I have been preparing for a behavioral interview and I feel great about my answers.  That said, I have this feeling that at least one person is going to want to cut to the bottom line and ask me why I want the job or why they should give me the job.  When I have tried to articulate answers I've had problems providing a 3-5 minute answer that isn't rambling or bordering on lecturing.  

Am I over-complicating things?  Is it as simple as this? -- I want this job because this is the type of work I want to do for the rest of my life.  I want this job because this is what I'm passionate about and no matter how bad of a day I've had, the next day this is what I want to do.  I want this job because this is what I think about when I'm in the shower in the morning and this is what I study on my free time and this is what I think about when I'm on vacation from my job.  I know I will be great and this will give me the opportunity to change thousands of people's lives for the better.

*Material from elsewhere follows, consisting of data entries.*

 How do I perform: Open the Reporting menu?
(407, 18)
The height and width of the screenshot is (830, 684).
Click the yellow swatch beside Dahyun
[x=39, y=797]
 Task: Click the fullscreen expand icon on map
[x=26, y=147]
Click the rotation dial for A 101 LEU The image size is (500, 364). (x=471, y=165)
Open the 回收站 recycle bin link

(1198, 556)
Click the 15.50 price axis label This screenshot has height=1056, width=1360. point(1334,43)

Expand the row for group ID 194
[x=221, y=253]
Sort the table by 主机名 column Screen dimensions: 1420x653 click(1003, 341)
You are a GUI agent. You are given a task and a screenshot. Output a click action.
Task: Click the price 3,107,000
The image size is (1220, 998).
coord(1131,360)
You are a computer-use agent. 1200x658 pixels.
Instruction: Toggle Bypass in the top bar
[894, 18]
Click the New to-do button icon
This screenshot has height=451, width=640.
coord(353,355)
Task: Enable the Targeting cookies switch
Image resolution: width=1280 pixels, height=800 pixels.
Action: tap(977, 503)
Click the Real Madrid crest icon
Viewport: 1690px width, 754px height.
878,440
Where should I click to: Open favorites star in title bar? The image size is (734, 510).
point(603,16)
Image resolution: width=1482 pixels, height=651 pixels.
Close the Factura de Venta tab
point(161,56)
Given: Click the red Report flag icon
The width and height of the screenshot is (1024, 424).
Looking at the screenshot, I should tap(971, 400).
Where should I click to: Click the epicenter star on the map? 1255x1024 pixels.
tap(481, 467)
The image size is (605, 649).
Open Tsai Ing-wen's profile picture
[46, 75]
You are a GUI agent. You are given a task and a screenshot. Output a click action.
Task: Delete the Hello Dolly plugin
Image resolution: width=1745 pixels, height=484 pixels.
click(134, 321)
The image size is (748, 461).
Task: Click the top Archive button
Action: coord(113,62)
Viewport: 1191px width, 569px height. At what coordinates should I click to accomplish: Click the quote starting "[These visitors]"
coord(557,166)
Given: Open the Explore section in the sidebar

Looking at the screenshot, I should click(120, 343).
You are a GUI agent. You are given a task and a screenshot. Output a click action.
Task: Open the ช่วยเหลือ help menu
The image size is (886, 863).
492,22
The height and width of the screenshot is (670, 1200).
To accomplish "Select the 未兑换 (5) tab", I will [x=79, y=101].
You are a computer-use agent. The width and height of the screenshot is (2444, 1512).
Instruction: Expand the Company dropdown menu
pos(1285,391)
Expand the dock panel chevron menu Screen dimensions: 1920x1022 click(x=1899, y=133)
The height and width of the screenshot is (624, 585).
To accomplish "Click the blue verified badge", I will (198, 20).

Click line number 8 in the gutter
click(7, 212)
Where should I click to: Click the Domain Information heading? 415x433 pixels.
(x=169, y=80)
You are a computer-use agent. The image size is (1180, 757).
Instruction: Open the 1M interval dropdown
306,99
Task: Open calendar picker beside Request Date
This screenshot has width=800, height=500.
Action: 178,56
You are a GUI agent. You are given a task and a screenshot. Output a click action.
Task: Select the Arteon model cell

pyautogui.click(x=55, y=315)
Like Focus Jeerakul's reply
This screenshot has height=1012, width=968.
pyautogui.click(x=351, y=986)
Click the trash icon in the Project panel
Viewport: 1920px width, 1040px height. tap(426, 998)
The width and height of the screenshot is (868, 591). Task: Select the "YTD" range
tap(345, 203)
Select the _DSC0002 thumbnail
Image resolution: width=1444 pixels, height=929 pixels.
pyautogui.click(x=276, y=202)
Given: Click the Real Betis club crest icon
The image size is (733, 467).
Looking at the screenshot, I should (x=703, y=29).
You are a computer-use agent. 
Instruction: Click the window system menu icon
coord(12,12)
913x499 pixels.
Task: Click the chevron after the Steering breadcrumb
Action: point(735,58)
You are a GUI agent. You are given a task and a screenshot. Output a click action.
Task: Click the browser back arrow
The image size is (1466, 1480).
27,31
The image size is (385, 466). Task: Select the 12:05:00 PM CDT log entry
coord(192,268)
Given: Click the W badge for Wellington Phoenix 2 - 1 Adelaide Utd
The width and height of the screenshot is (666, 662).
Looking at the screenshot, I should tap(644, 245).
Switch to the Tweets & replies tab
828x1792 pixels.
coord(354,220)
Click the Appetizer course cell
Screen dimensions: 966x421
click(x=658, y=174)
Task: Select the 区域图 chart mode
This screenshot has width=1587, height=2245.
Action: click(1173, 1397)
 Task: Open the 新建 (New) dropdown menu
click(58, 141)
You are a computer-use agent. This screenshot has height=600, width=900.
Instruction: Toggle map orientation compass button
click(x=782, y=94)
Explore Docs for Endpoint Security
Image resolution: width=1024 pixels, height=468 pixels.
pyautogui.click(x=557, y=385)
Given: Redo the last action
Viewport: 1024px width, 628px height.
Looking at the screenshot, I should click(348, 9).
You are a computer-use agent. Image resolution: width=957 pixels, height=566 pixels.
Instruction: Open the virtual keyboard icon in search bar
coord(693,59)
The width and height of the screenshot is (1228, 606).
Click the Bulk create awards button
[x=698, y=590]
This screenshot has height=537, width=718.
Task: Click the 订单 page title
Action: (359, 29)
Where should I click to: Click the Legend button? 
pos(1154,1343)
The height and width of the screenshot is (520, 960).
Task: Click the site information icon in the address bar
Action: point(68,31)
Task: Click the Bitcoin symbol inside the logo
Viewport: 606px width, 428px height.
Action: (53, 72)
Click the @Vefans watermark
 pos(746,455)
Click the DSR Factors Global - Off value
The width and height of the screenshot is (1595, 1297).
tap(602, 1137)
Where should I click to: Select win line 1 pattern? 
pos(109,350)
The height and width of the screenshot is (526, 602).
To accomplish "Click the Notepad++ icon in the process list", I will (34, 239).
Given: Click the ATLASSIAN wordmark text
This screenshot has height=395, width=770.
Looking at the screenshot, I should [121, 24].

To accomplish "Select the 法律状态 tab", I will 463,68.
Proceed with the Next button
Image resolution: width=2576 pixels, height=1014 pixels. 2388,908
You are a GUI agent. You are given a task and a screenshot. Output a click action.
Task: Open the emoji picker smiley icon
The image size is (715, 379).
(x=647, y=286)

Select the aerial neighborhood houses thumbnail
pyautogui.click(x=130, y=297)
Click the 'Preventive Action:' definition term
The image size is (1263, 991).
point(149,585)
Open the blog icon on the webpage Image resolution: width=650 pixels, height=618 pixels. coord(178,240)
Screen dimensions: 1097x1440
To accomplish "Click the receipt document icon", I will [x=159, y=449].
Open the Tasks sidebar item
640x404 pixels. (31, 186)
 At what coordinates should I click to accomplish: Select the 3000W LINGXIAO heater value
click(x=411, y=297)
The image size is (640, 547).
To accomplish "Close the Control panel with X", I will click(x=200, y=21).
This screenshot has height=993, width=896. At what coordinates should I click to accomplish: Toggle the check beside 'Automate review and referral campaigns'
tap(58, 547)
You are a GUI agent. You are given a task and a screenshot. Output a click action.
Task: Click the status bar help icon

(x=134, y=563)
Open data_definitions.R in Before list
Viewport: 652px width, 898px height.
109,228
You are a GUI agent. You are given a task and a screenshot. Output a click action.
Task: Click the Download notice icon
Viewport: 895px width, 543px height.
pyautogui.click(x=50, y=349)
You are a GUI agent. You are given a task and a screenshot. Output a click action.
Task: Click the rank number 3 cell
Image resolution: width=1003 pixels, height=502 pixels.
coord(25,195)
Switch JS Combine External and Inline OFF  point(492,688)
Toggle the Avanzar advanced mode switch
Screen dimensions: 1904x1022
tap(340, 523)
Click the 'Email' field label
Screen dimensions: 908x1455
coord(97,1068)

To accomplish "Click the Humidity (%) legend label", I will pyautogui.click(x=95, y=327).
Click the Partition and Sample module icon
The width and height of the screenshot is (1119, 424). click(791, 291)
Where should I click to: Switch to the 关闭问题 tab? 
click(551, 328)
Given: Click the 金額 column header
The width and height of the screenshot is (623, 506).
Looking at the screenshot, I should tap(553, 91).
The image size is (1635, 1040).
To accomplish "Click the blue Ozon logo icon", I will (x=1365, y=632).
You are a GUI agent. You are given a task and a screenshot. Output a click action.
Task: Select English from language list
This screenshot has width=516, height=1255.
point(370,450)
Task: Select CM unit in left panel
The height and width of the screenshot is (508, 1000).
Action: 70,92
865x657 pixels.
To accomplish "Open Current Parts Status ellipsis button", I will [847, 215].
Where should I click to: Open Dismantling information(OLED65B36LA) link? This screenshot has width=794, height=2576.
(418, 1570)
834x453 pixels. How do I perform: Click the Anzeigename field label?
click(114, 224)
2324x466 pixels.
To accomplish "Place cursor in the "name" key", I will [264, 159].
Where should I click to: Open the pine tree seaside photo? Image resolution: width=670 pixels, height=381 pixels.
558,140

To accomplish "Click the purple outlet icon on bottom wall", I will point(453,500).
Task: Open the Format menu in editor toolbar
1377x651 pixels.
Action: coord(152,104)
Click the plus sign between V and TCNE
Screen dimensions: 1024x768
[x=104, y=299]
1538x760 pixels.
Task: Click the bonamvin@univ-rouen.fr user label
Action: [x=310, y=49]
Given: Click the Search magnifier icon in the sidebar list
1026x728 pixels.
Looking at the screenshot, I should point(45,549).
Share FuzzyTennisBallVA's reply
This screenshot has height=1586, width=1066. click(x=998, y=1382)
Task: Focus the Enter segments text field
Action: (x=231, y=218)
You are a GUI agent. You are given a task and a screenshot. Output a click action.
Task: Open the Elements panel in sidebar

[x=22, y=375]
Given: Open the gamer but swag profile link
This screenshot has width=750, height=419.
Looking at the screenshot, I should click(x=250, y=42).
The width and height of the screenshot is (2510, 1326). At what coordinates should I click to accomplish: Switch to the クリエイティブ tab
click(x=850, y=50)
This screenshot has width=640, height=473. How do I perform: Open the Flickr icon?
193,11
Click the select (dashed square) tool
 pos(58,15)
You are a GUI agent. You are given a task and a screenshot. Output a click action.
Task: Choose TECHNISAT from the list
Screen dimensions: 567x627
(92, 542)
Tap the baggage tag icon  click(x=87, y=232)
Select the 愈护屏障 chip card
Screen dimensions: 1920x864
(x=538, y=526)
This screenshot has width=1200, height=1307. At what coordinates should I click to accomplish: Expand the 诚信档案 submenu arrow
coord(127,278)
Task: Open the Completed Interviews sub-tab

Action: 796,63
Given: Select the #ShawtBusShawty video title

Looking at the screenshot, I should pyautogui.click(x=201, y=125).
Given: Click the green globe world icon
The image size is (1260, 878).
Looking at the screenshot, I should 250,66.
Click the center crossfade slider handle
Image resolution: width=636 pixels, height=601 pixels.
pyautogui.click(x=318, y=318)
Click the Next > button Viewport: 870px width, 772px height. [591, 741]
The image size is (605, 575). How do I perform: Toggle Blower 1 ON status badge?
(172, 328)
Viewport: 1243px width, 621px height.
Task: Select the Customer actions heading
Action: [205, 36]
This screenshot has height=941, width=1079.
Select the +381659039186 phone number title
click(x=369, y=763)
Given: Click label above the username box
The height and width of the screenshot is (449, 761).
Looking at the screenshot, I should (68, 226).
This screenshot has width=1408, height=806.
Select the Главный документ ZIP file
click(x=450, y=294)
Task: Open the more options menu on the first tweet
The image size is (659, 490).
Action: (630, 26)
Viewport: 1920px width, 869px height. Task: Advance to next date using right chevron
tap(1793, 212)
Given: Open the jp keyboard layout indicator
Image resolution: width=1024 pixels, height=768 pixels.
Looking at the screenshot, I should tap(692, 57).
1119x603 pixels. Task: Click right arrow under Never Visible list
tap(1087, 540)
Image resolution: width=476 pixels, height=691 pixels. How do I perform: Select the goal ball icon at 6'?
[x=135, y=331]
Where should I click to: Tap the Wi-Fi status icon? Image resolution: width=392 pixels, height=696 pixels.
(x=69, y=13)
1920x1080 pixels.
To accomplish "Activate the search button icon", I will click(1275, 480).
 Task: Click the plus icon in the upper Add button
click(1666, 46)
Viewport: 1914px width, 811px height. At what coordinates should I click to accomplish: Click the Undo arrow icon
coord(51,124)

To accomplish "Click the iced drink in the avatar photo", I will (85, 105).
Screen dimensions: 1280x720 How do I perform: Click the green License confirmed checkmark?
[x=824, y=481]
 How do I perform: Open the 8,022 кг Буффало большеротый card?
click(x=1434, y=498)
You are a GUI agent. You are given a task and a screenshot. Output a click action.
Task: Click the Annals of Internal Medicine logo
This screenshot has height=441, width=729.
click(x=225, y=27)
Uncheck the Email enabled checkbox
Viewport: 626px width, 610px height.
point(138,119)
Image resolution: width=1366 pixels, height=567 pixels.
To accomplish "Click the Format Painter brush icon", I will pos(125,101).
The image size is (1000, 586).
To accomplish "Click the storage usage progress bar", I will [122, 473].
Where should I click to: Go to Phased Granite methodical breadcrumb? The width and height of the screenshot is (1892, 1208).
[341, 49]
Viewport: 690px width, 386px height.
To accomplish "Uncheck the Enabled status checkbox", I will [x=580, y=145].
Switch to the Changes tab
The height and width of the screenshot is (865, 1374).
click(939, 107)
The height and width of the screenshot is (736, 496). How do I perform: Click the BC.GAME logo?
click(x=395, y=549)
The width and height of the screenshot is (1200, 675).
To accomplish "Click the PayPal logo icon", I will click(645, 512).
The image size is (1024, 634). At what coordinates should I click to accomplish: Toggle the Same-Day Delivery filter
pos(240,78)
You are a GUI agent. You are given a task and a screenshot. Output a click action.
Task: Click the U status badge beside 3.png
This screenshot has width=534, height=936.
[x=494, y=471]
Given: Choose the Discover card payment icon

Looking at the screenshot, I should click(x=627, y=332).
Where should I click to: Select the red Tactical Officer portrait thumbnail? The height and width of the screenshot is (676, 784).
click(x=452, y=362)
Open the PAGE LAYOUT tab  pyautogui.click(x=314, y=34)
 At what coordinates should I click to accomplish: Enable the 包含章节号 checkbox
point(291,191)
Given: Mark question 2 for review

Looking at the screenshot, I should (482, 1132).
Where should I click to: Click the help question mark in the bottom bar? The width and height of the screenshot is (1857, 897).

You should give me this job because I am an accomplished trial attorney.  I am death penalty certified, I have experience in forensics and cases involving insanity.  I have tried hundreds of cases to verdict and I know what I need to do to enable my litigators to be the best they can be.  You should give me the job because I have experience in running an office, managing personalities, hiring, firing, dealing with budget and making difficult decisions.  I am young and I am energetic and I have a history of success and accomplishments.  

...  I don't know, I'm at the point in the process where I am second guessing myself.   



jennrod12's picture

It sounds like you are very passionate about your work and would be a great fit! I thought your answer was very powerful, I can't imagine a better one.


Doris_O's picture

It sounds like you have a very good answer.

More often then not I get the "wrong" answers from applicants, which have included: "I need the money", "I don't know", "I haven't really thought about it", "So my kid can go to college for free." (I work in higher education), and my favorite "How dare you ask why I want this job. I'm going to write a letter to the board of directors letting them know that you asked this totally inappropriate question."

Wishing you all the best in your interview.


ilkhan's picture

 Thanks for the input.  If you've ever seen a dog attacking himself because of nervous energy, that's how I feel.  As if I'm not neurotic enough, having three weeks to fixate on this type of stuff is going to send me over the edge!  

Doris, I was planning on saying that I want the job because then "all the power would be mine!"  I would have my fingers steepled and I would laugh maniacally.  Based on your applicants, that seems like it might be a bad answer.  :-)


Thanks again, I really appreciate your input!